Her eyes faltered for a second, then she straightened up and eyed herself in the mirror with a hardened gaze.
“Just tired.”
I felt like Noelle and I were dancing around the same subject—the same fears—but I had no idea how to approach her about it without sounding like a loon. I wouldn’t even know where to start.
“I have a question,” I started, trying to plan out my sentence. “About some of the groupies the band gets.”
Her eyes dropped from her reflection, and she cast her gaze to the ground with lowered lids, listening.
“I think you know—” I began, but shut my mouth as soon as the bathroom door swung open and one the girlfriends of someone in Grand Funk Railroad, the band that Hybrid had opened for that night, came in.
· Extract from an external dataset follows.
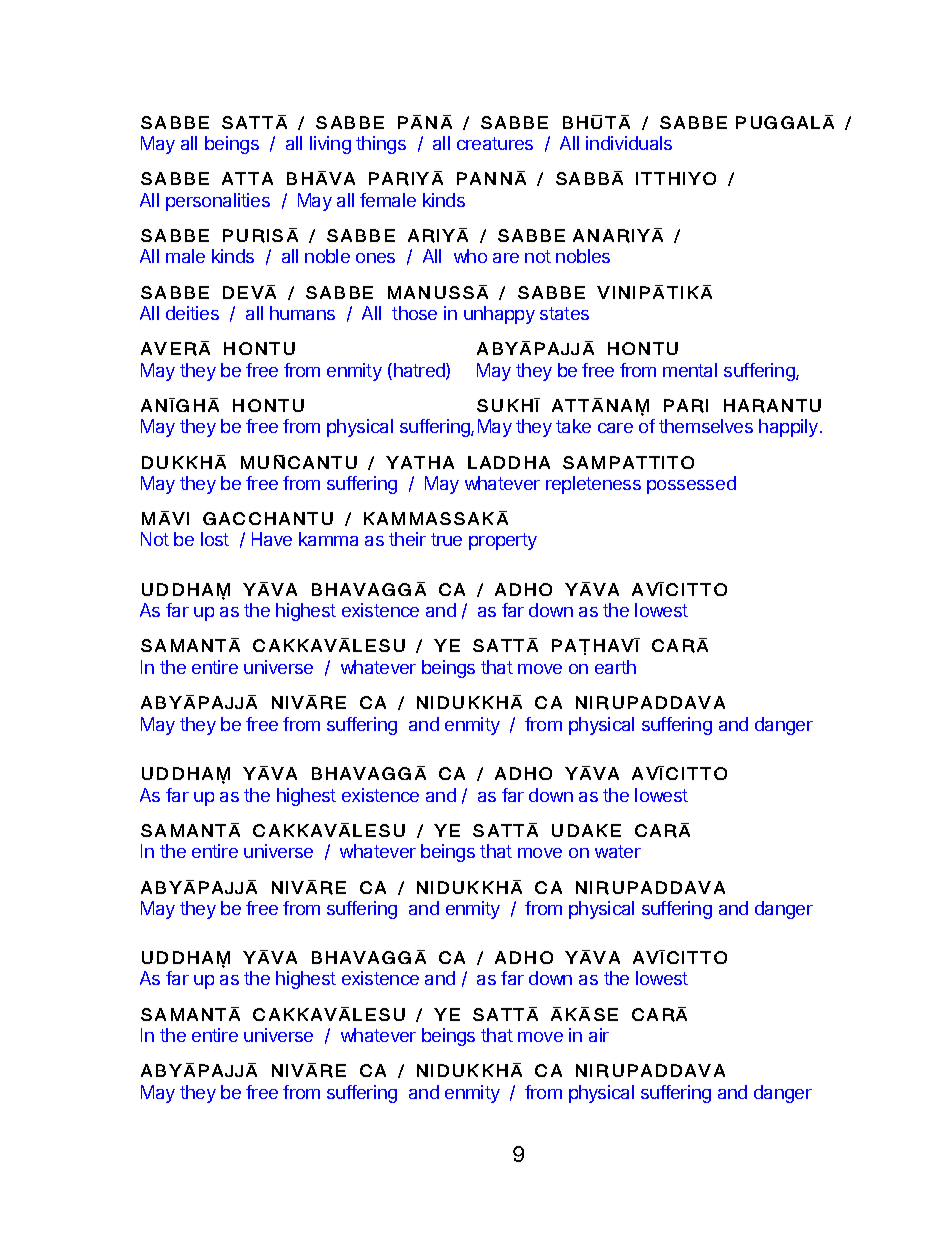  What do you see at coordinates (420, 462) in the screenshot?
I see `YATHA` at bounding box center [420, 462].
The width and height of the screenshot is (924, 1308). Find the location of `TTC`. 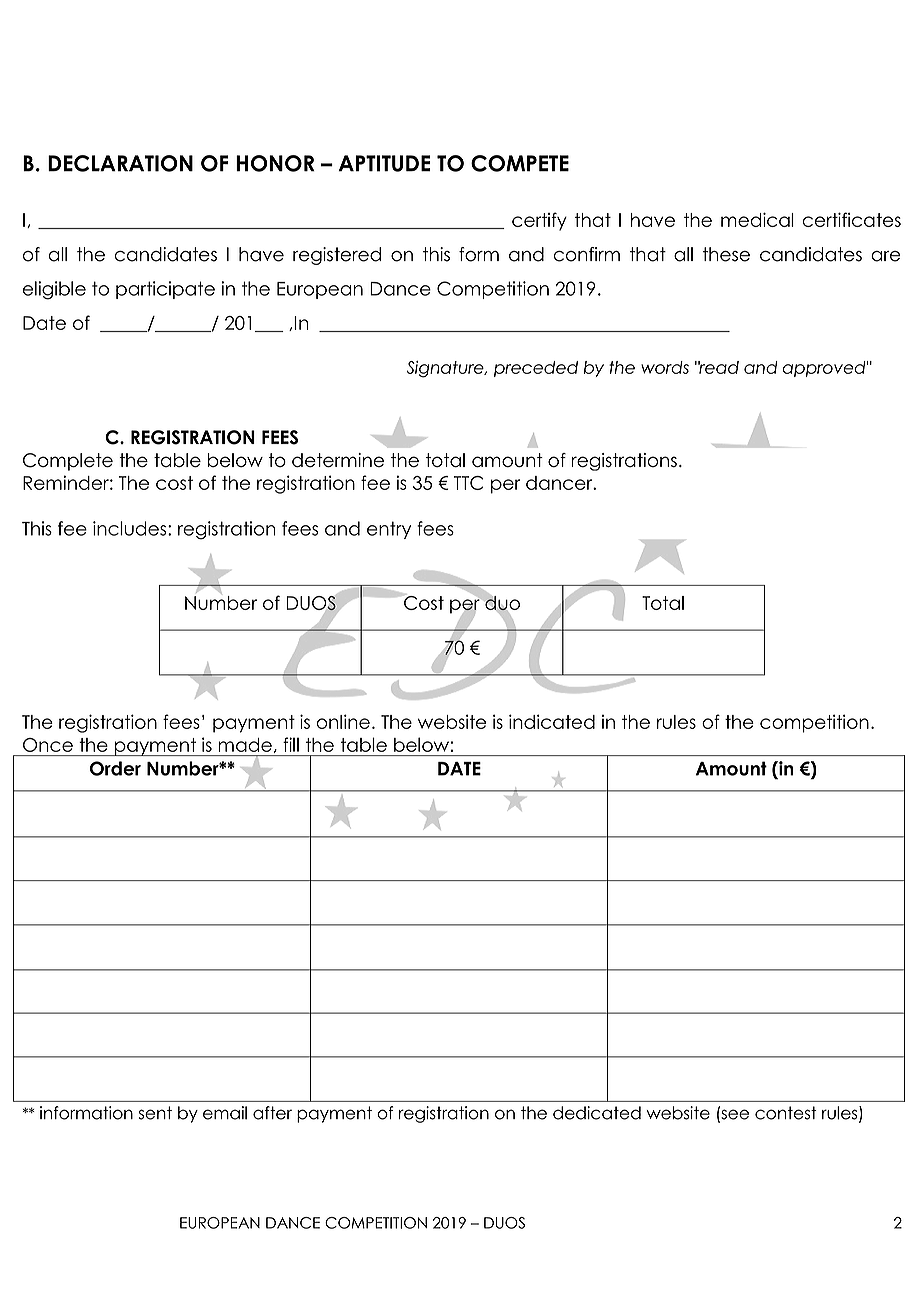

She shot us a defensive look at first but relaxed once she recognized Noelle. She gave her a shy smile and went into the stall.
I looked back to Noelle to tell her we’d talk about it later, but she was already leaving the bathroom, like she was trying to escape the subject. Given the way Mickey sometimes was with groupies, I couldn’t really blame her. I followed her out the door and into the hallway. The lounge at the end was bumping tonight with tons of lucky fans and media personalities around to see Grand Funk, but by the bathrooms it was quiet and eerie.
I saw Graham leaving the lounge and heading toward us, presumably going to the boys’ bathroom which was further away. Noelle and Graham didn’t even acknowledge each other as they passed and he sure wasn’t about to look at me. But, for some stupid reason, I thought I could get to the bottom of something tonight.